--- SHORT PROBLEM ---
How many lines in the records below contain the string "checkbox", counting only matches in the same case? Reply with the number alone.

--- RECORDS FOR PROCESSING ---
# # # # # # #

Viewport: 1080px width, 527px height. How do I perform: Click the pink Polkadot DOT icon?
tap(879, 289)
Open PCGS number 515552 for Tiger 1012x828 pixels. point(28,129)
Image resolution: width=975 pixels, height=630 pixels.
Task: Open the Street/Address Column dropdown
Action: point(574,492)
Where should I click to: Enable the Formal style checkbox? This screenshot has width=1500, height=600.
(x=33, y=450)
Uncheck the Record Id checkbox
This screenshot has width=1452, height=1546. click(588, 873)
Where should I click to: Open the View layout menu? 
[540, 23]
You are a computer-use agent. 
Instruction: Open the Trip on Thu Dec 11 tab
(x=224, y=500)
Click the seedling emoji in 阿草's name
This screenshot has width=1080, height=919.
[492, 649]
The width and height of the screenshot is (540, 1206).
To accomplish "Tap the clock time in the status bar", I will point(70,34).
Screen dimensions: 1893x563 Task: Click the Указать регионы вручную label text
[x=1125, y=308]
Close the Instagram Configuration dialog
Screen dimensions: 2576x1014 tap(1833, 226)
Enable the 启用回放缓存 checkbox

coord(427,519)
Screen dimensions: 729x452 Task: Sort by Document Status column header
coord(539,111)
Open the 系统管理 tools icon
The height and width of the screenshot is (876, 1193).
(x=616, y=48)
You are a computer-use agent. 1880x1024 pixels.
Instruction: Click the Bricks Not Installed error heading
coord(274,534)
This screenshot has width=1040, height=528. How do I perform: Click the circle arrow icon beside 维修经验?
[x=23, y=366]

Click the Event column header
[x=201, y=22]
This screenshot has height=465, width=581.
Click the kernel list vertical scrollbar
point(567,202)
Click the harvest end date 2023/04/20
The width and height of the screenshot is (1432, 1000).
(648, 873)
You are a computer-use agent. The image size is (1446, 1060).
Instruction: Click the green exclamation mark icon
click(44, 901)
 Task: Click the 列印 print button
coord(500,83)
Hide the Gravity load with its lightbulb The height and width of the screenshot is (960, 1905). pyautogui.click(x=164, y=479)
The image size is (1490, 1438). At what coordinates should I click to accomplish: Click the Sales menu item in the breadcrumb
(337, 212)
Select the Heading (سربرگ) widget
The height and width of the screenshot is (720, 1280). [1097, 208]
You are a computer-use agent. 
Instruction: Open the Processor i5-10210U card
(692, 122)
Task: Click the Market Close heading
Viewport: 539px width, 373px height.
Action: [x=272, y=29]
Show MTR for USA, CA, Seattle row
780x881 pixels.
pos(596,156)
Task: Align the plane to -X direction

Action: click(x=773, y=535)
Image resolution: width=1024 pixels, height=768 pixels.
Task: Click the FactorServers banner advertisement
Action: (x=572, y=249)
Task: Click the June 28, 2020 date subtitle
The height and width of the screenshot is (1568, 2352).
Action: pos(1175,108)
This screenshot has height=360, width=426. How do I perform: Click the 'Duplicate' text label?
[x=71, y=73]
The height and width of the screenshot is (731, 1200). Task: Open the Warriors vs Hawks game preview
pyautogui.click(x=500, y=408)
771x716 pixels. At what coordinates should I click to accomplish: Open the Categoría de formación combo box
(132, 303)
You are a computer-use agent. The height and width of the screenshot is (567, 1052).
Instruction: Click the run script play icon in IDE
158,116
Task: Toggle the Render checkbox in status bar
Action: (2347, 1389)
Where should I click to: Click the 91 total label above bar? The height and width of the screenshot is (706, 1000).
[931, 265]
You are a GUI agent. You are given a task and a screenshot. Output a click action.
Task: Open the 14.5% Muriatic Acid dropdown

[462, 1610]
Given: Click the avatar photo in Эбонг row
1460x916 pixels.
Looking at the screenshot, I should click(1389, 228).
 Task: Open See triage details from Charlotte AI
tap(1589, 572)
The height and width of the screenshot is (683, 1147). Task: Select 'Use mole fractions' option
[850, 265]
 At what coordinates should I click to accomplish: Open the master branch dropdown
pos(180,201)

# # # # # # #

--- CORRECT RESPONSE ---
4